Actuellement première puissance mondiale, les Etats-Unis pourraient voir leur supériorité technologique, incontestée depuis la fin de la guerre froide, remise en question par le développement de l’intelligence artificielle. Constatant la croissance économique et technologique rapide de la Chine, l’administration Trump a finalement réagi en lançant une guerre commerciale très médiatisée. Ce qui fut peu dit, c’est que les enjeux de celle-ci sont profondément liés aux questions de souveraineté numérique et de rivalités entre les grands groupes d’entreprises des deux superpuissances, dont l’affrontement technologique constitue désormais la nouvelle donne géopolitique du 21e siècle. En effet, le Président américain a par exemple signé en mai 2019 un executive order interdisant l’utilisation de télécoms étrangères aux entreprises américaines, cette décision visant bien entendu le géant chinois Huawei 165, sur fond de lutte entre Washington et l’entreprise au sujet de la 5G. Bien plus, comprenant les enjeux au niveau de la protection et de la collecte des données, la Maison Blanche s’est également attelée à faire pression sur ses Alliés, en particulier européens, pour les dissuader de permettre à Huawei d’installer leurs infrastructures 5G.

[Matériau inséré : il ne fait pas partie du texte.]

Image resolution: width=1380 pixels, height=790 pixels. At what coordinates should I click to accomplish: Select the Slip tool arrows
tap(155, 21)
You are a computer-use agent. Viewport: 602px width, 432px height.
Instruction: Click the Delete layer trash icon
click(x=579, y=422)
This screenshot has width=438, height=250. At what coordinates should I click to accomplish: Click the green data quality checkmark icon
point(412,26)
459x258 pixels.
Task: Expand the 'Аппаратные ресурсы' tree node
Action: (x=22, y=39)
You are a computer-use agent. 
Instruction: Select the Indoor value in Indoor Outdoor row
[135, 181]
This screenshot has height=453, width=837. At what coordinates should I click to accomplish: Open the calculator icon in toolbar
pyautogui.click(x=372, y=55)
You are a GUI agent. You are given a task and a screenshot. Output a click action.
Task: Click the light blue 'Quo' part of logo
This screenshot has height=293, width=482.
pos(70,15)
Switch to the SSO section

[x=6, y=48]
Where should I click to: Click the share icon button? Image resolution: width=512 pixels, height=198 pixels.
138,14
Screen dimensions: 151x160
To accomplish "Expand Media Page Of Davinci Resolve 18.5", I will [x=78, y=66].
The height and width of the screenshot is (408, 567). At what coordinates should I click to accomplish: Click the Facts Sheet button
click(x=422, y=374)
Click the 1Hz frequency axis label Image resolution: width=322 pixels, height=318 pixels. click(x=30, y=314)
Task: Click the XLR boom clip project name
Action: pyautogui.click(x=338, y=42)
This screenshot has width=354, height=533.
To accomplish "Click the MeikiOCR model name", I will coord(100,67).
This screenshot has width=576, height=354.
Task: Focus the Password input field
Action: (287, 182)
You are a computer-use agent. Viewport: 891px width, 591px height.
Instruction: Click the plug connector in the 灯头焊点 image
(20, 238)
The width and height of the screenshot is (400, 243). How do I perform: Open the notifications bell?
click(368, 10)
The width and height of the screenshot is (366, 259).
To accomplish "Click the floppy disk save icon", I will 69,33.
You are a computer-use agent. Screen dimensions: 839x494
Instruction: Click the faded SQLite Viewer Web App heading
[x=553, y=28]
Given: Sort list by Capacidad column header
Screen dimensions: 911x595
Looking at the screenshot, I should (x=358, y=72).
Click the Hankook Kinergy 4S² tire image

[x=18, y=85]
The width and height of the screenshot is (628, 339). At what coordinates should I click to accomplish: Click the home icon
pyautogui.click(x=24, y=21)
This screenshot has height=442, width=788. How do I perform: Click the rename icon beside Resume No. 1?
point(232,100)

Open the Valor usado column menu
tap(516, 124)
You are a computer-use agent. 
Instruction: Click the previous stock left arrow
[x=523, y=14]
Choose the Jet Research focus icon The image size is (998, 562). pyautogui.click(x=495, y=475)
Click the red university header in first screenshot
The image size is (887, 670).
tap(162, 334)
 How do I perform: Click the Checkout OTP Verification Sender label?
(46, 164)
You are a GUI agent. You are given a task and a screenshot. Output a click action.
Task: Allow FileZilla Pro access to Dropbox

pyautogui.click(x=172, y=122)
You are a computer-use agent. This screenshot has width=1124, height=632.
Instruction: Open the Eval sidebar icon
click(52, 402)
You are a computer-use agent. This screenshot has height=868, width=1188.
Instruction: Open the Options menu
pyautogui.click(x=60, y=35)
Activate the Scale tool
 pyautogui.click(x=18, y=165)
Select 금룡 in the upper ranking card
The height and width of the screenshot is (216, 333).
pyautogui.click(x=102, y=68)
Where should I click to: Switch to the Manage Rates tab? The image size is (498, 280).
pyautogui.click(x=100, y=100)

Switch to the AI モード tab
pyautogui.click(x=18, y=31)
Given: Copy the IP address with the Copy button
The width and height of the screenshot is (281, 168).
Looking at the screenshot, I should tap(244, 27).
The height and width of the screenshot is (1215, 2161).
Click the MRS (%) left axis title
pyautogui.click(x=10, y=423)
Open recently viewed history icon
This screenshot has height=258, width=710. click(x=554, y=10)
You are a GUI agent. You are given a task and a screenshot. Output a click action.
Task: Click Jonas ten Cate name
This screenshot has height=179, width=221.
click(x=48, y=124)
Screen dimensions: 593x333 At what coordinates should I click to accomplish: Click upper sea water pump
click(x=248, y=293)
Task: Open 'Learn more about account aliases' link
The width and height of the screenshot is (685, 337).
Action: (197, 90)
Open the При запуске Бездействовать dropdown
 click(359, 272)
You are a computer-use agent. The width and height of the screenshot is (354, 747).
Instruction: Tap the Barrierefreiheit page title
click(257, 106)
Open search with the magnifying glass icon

C’est un réel problème pour l’IA américaine, car le déploiement d’une intelligence artificielle purement nationale est impossible
Dès son arrivée au pouvoir, le Président Trump a mené des coupes drastiques dans les budgets de recherche et développement. Cette décision a grandement handicapé les centres de recherche et universités travaillant sur l’intelligence artificielle même si, désormais, le gouvernement a repris ses investissements dans l’IA. Toutefois, les restrictions sur l’immigration imposées par Donald Trump continuent de frapper durement les grandes entreprises et la recherche, en les privant de l’arrivée de chercheurs ou étudiants qualifiés étrangers. C’est un réel problème pour l’IA américaine, car le déploiement d’une intelligence artificielle purement nationale est impossible. Surtout, le développement des entreprises américaines, qui jouissent d’un pouvoir d’attraction très fort aujourd’hui limité par le discours nationaliste porté par l’administration Trump, a depuis toujours reposé sur l’arrivée de ces « cerveaux » étrangers. Si le système universitaire américain reste d’excellente qualité et les institutions de recherche particulièrement puissantes, l’attrait des Etats-Unis pour les étudiants étrangers est désormais de plus en plus concurrencé par des villes chinoises comme Shanghai, donnant lieu à une véritable « guerre des cerveaux » entre la Chine et les Etats-Unis. Pour toutes ces raisons, plusieurs experts plaident pour une réouverture des quotas d’immigrations, afin de pouvoir attirer davantage « d’immigrants qualifiés ».